Throughout the records below, find each line holding "agent" and copy it.

● ● ● ● ●

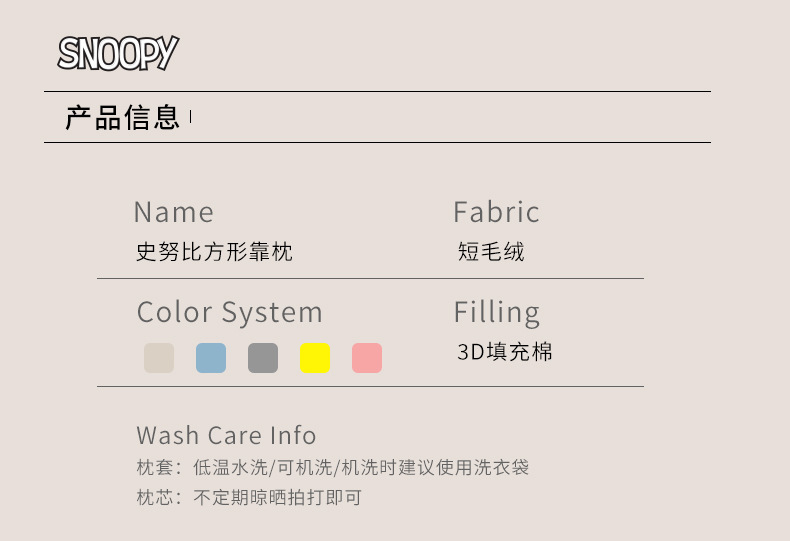790x541 pixels.
Task: Click the Wash Care Info heading
Action: click(226, 436)
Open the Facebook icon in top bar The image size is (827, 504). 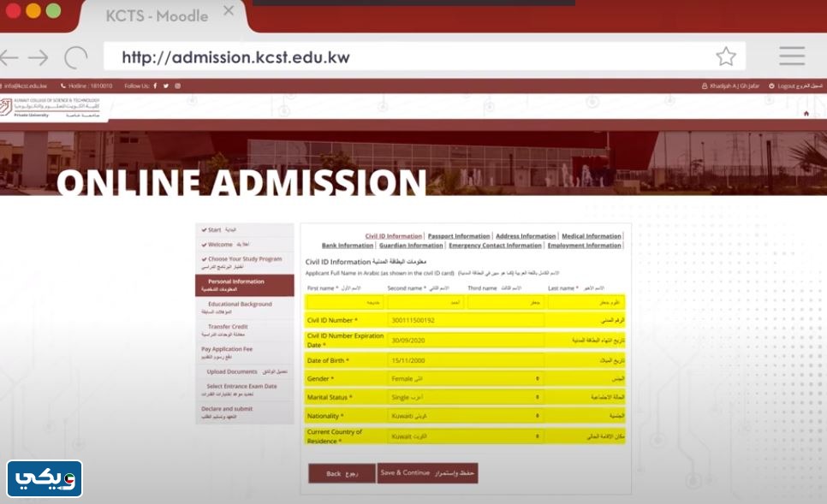point(156,86)
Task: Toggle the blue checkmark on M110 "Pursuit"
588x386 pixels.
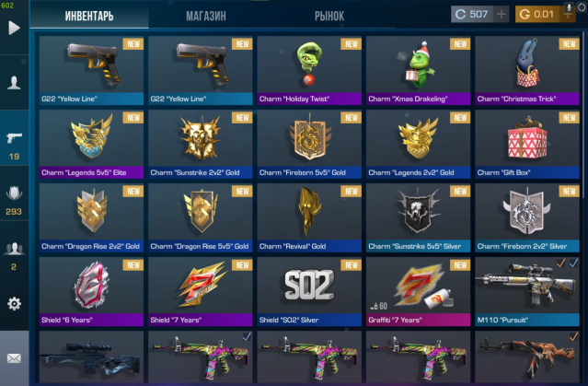Action: [573, 263]
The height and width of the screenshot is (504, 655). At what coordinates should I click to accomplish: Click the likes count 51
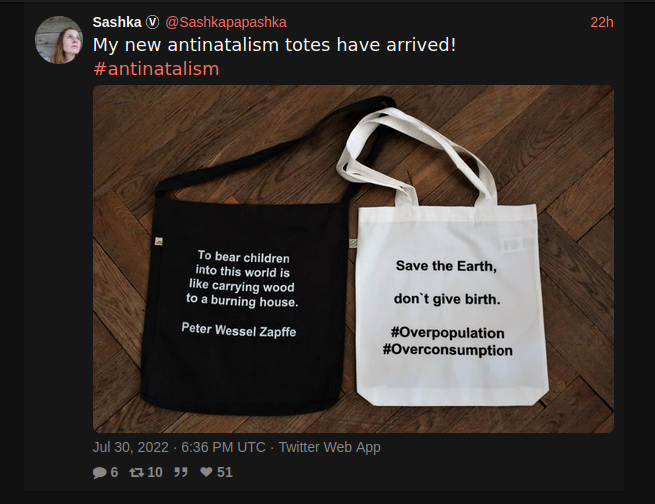pyautogui.click(x=225, y=472)
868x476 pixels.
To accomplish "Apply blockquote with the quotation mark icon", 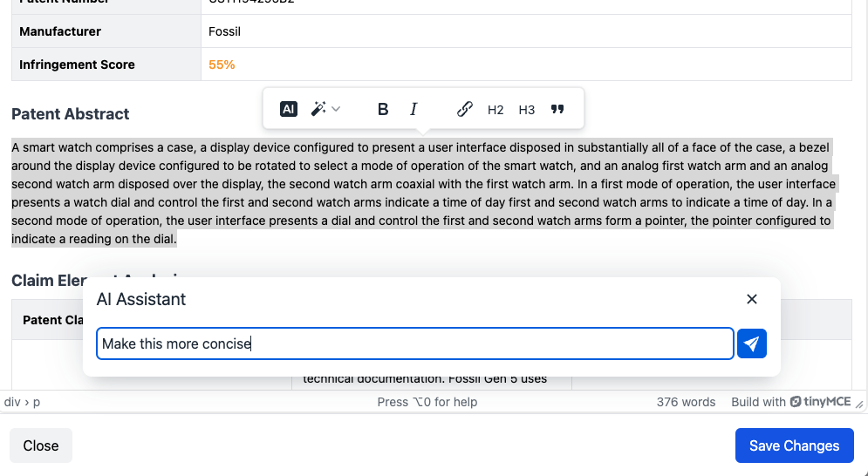I will click(557, 109).
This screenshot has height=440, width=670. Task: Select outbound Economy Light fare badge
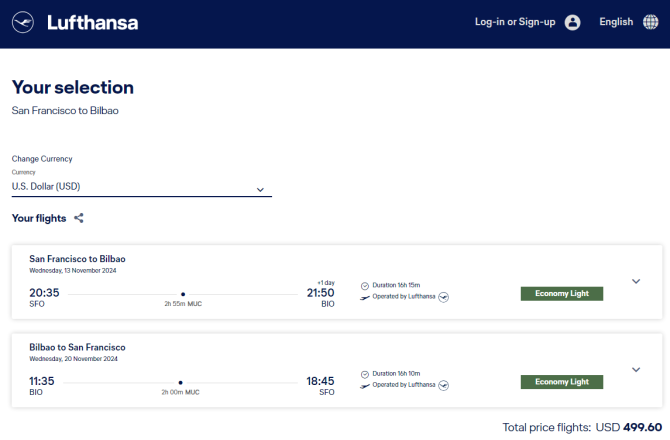coord(561,293)
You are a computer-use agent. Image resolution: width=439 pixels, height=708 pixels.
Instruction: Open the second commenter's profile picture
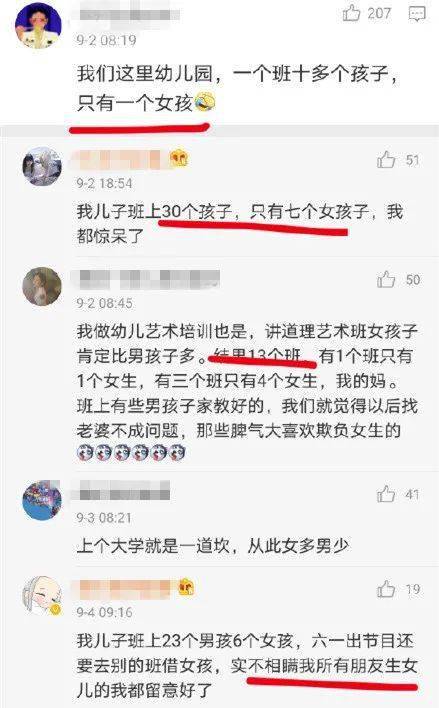point(42,166)
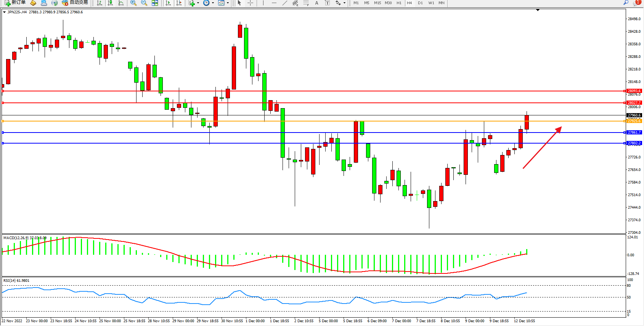Toggle chart shift button
This screenshot has width=644, height=326.
click(x=179, y=3)
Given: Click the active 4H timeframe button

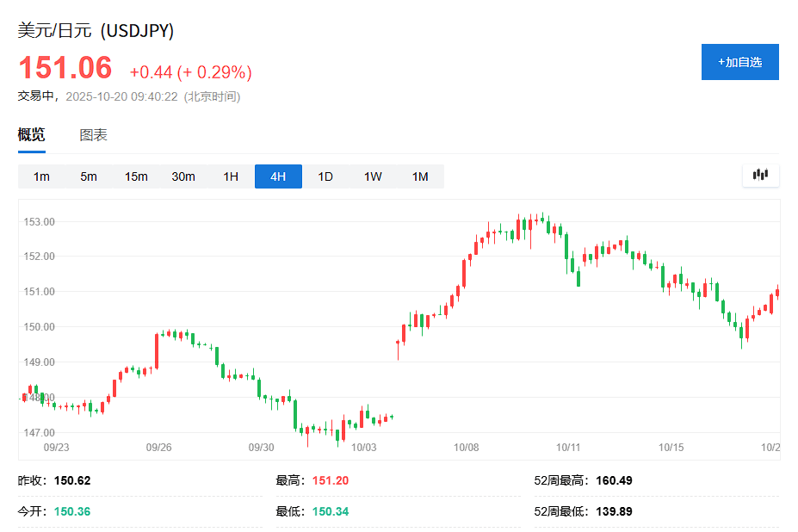Looking at the screenshot, I should click(x=278, y=176).
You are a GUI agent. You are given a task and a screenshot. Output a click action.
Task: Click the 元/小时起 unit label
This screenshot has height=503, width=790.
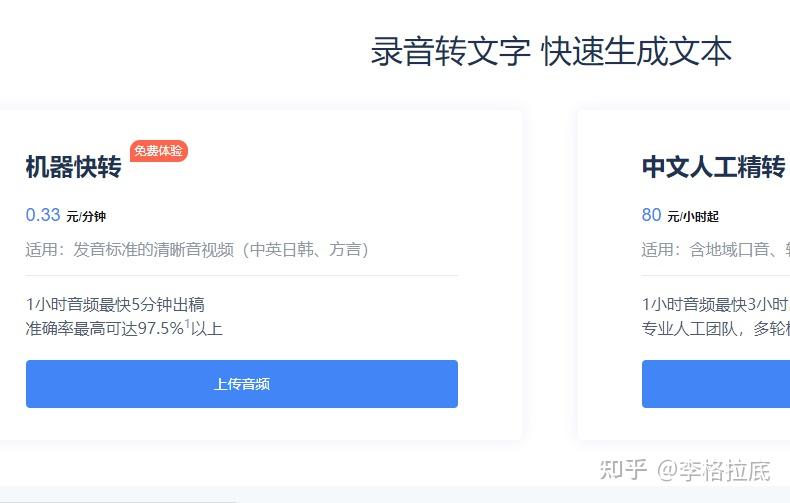point(693,216)
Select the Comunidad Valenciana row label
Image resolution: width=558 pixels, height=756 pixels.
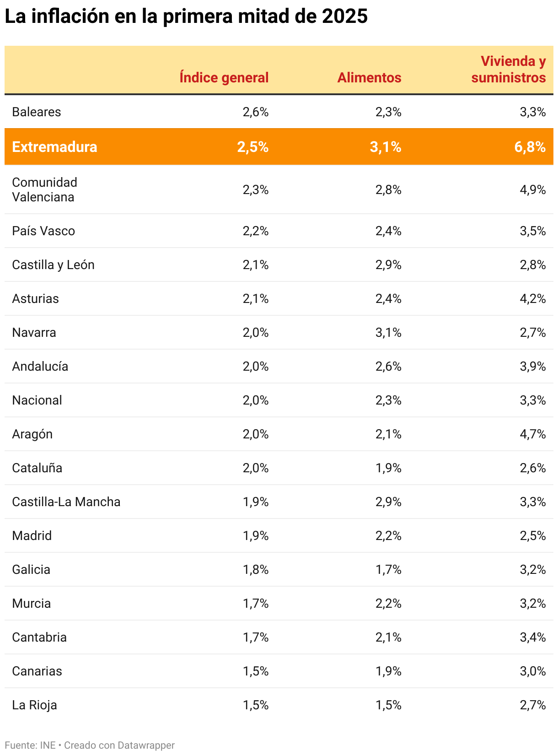pos(45,189)
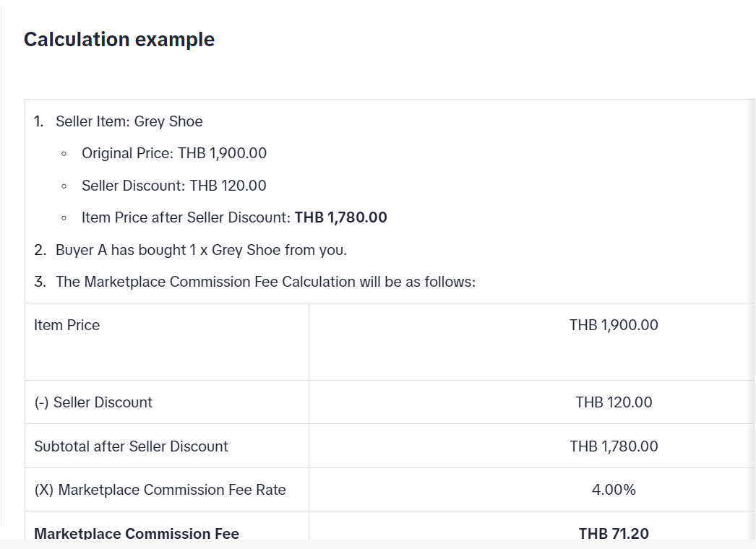Click "(X) Marketplace Commission Fee Rate" label
The width and height of the screenshot is (756, 549).
(x=160, y=490)
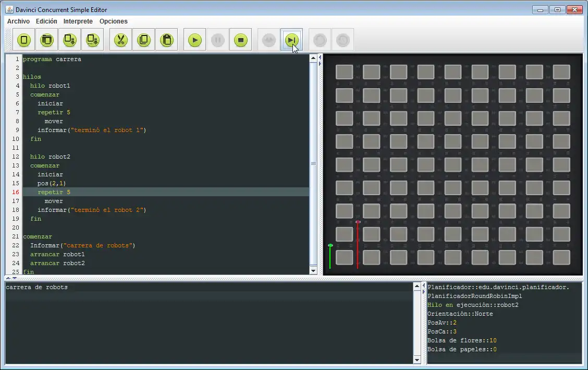The width and height of the screenshot is (588, 370).
Task: Click the first Save icon in toolbar
Action: pos(70,40)
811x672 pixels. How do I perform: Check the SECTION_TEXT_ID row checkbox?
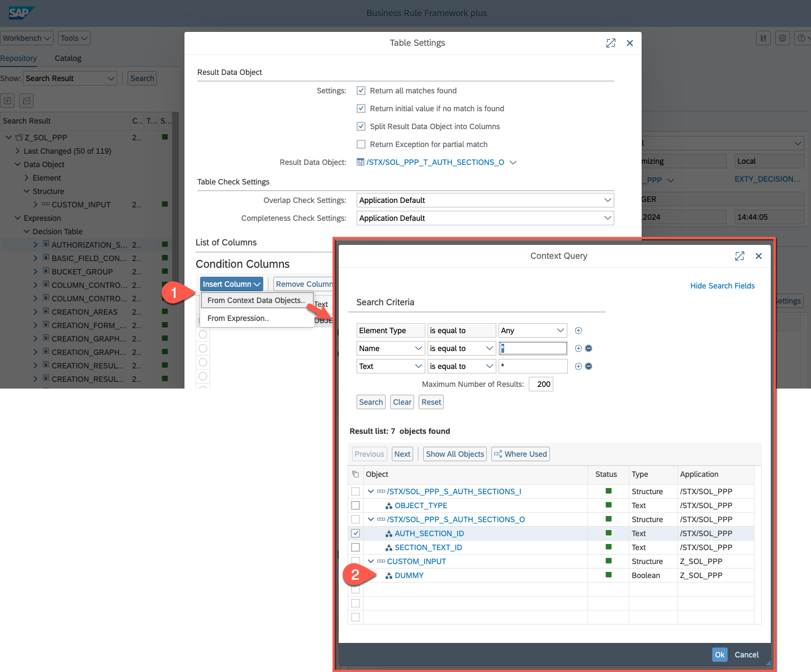pos(355,547)
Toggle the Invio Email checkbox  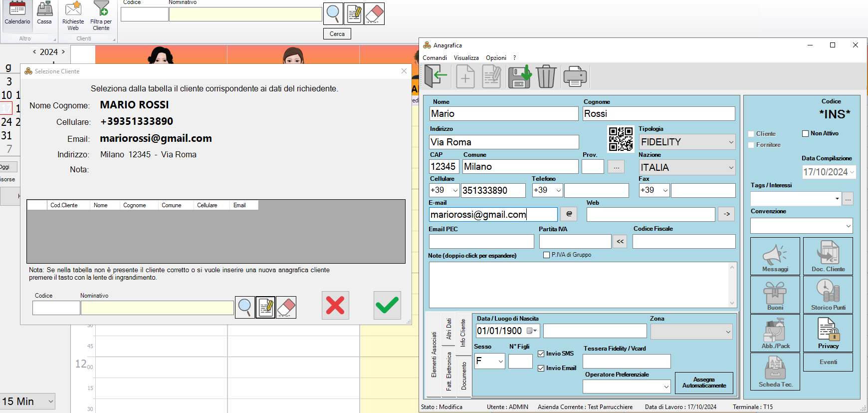coord(541,368)
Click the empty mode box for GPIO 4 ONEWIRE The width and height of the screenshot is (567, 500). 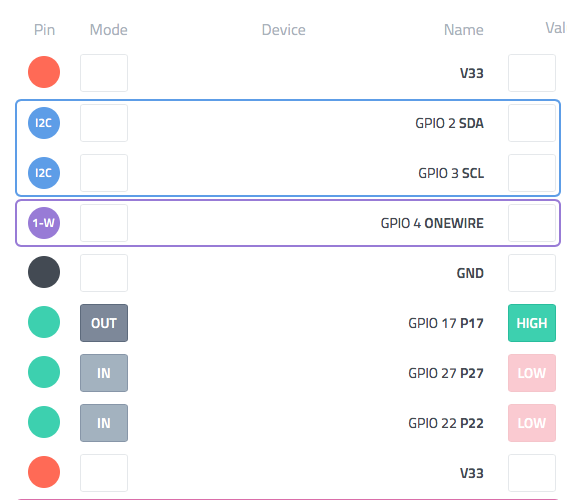(104, 223)
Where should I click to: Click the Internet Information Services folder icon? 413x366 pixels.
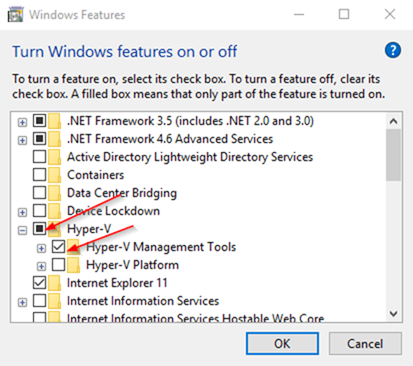55,301
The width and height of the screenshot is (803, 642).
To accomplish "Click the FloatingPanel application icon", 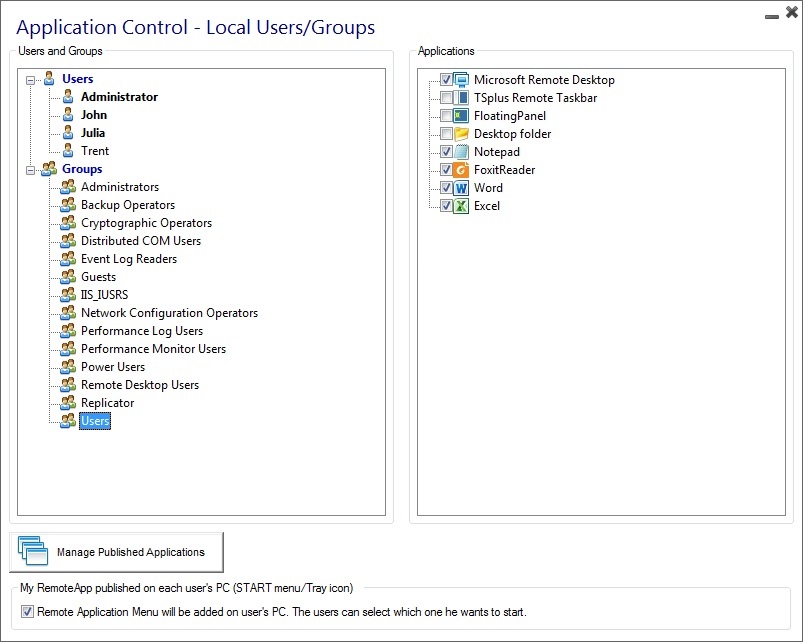I will (461, 116).
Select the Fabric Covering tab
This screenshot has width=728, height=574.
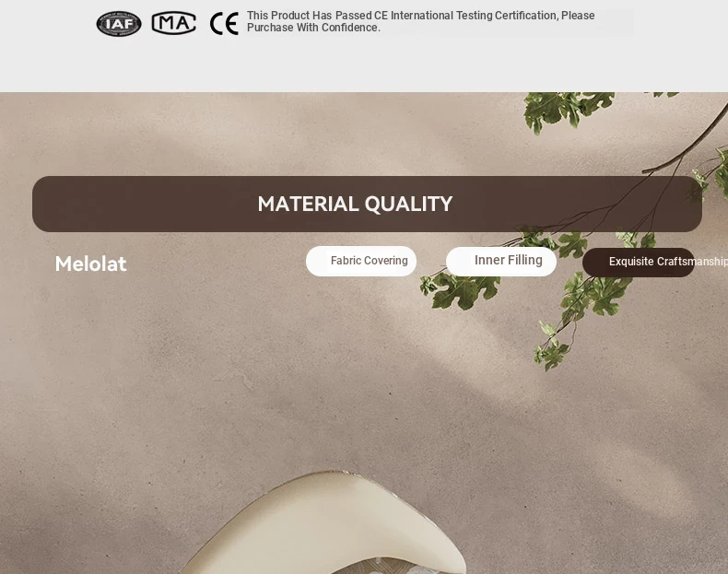[x=361, y=261]
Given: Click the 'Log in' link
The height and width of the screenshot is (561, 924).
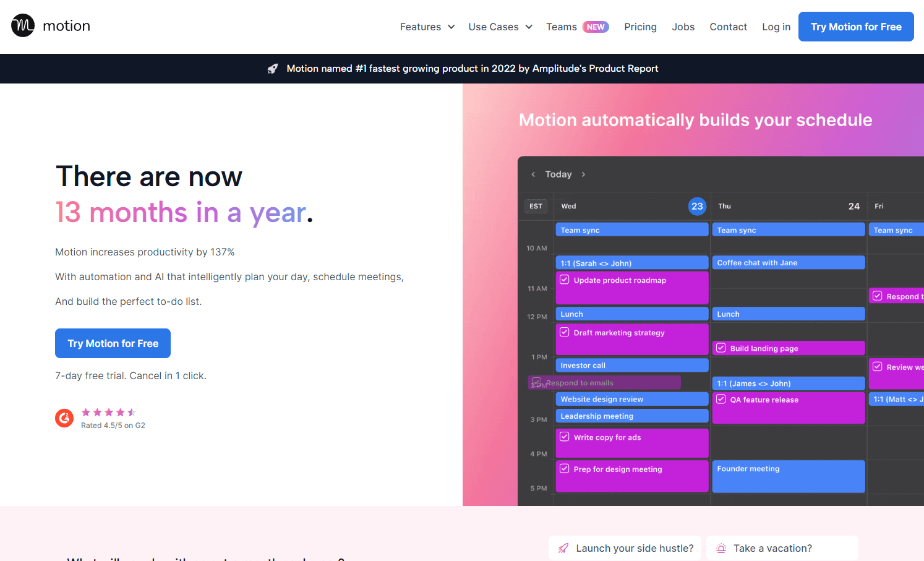Looking at the screenshot, I should pos(776,27).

● ● ● ● ●

Exercise output:
You are a computer-use agent. Image resolution: width=439 pixels, height=708 pixels.
You are a GUI agent. You are given a task and a screenshot. Output a click action.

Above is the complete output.